Just in time for holiday shopping, retailers have a gift for consumers: higher interest rates on their credit cards — including one that's above 30 percent.
The average retail card rate has risen for the third straight year and now is brushing 25 percent, according to new survey from CreditCards.com. The BrandSource card rate ranks highest at 30.49 percent.
That interest rate is "ridiculously high," said Matt Schulz, senior industry analyst for CreditCards.com. "If you can't pay that bill off at the end of the month, the math just doesn't work for you regardless of what the rewards are."
The current average of 24.99 percent, up 1.15 percent from a year ago, compares to an average for general-use cards of 16.15 percent. Of the cards surveyed, just 10 offered rates less than that broader average to their most creditworthy customers.
The yearly survey looks at the current 100 largest retailers and pulls data from those that offer credit cards. For this round, they looked at 65 cards from 40 retailers.
Some of the year-over-year increase can be attributed to three 0.25 interest rate hikes by the Federal Reserve since last December. The last was in June, bringing the rate to 1.25 percent. Consumer credit and loans generally rise and fall along with the central bank's interest rate movements.
With speculation that the Fed will nudge rates up another quarter-percentage point in December, even higher card rates could be on their way, although Schulz said retailers might not be eager to follow BrandSource above the 30 percent mark.
"They might feel that consumers will view [that rate] as simply too high," Schulz said.
As for BrandSource, which is a network of locally owned retailers (i.e., furniture, appliances) whose customers can use the card for purchases, the 30.49 percent is the only rate offered, according to its customer agreement.
However, like some other cards with higher rates, the BrandSource card comes with a deferred interest offer, Schulz said. If you don't pay the balance in full during that no-interest window, you'll end up paying 30.49 percent interest on the full purchase price you originally charged. For a $1,000 appliance, you'd get hit with $304.90 in that situation.
"Suddenly that deal doesn't look so good," Schulz said.

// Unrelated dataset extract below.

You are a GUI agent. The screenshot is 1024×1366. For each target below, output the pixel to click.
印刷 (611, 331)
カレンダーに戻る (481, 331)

BrandSource did not respond by publication time to a request for comment. Nor did Citi, which issues the BrandSource card.
Schulz said consumers often confuse deferred-interest periods with zero-interest introductory rates. With the latter, you only pay interest on the balance remaining at the end of the deal.
Along with higher interest rates as the holiday-shopping season approaches, consumers also can expect to be offered one of these store cards when they get to the checkout counter at retailers that offer one.
"The best thing people can do is not make an uninformed decision under pressure," Schulz said. "If you're interested in the card, say no but ask for a brochure, take it home, read over the details and see if the offer still sounds good. You can make a much more informed decision."